The researchers also identified the pathogens that cause community acquired pneumonia in Germany: 50% of all cases are caused by the pathogen Streptococcus pneumoniae. “It was interesting to note that in the USA or Spain, other pneumococcal strains occur compared to those in Germany,” says Reinhard Marre, head medical director of Ulm University Hospital. This explains the necessity of German clinical studies.

Four questions enable the clear prognosis of the progression of the disease

Pneumonia as determined by x-ray (Photograph: University Hospital Ulm)
Pneumonia as determined by x-ray (Photograph: University Hospital Ulm)
An additional insight: In one in five cases, the researchers found that it was the bacterium Haemophilus influenzae which caused the disease, predominantly in smokers. Viruses, however, mostly of the influenza type, caused the disease in one in ten pneumonia patients. The disease often progresses more aggressively in patients over the age of 65. Researchers also discovered a new marker in the blood (procalcitonin 3) of pneumonia patients, which facilitates a more specific prognosis together with breathing rate, blood pressure and alertness. “These tests will make sure that the right patients enter the clinic,” Tobias Welte (Hanover Medical School) concludes.

Still free from resistance

“Unlike in neighbouring countries with high antibiotic resistance, doctors in Germany are not confronted with resistant strains. Studies have shown which antibiotic works best for which manifestation of pneumonia for certain patient groups,” says Norbert Suttorp of the Berlin Charité.
“Another new finding from the study is that a large number of patients infected with legionella recover on their own,” says Reinhard Marre of the University of Ulm hospital.

But the experts would like to see much greater awareness in both professional circles and by the public. Infectiology still has a low profile at universities despite its medical importance. Suttorp compared infectious diseases such as community acquired pneumonia to a “fire in the cellar”. Every missed hour increases mortality by five percent. Though public awareness has increased in the last few years, many patients still see their doctor too late because they do not take their infection seriously as its symptoms are difficult to discern.

Now third-party funds can be applied for

Happy to have the foundation certificate in their hands: Foundation councillor Norbert Suttorp (Charité), Guido Adler, Vice President of the University of Ulm, Foundation councillors Reinhard Marre (University Hospital Ulm) and Tobias Welte (Hanover Medic
Happy to have the foundation certificate in their hands: Foundation councillor Norbert Suttorp (Charité), Guido Adler, Vice President of the University of Ulm, Foundation councillors Reinhard Marre (University Hospital Ulm) and Tobias Welte (Hanover Medical School). (Photograph: University Hospital Ulm)
The nationwide network receives funding from the BMBF, though this funding will steadily decrease until it ends in 2010. After that, the network will have to stand on its own feet. Back in May 2007, the University Hospital of the Berlin Charité, the Hanover Medical School and Ulm University Hospital turned the publicly-funded competence network CAPNETZ into an independent foundation. The infrastructure remains the same though the new foundation will be able to raise third-party and other funds.

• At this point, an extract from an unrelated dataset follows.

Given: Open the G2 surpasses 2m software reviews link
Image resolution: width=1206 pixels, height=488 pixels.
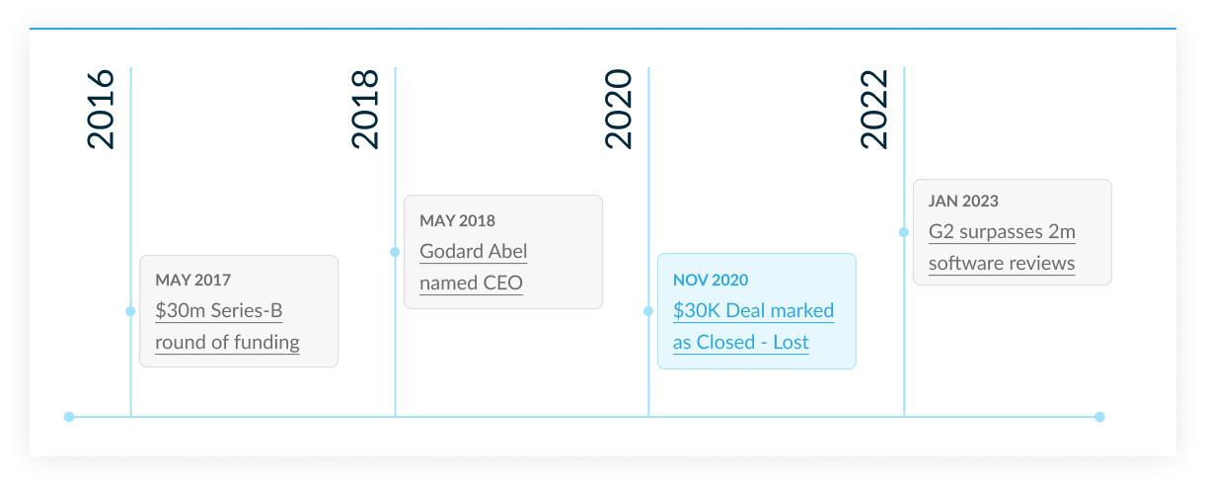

The members of the foundation board made no specifications as to the level of the foundation’s capital. Klaus Richter (Ulm) was elected chairman of the foundation. Norbert Suttorp (Charité), Tobias Welter (Hannover) and Reinhard Marre (Ulm) were elected as members of the foundation board.

Foundation is to strengthen network

In addition to research, the collaboration with GP’s and clinics is an important element of the work of CAPNETZ. Over 500 medical practitioners nationwide work together and remain in close contact with the researchers in the field. For Richter, preserving and strengthening this infrastructure is the most important task of the new foundation.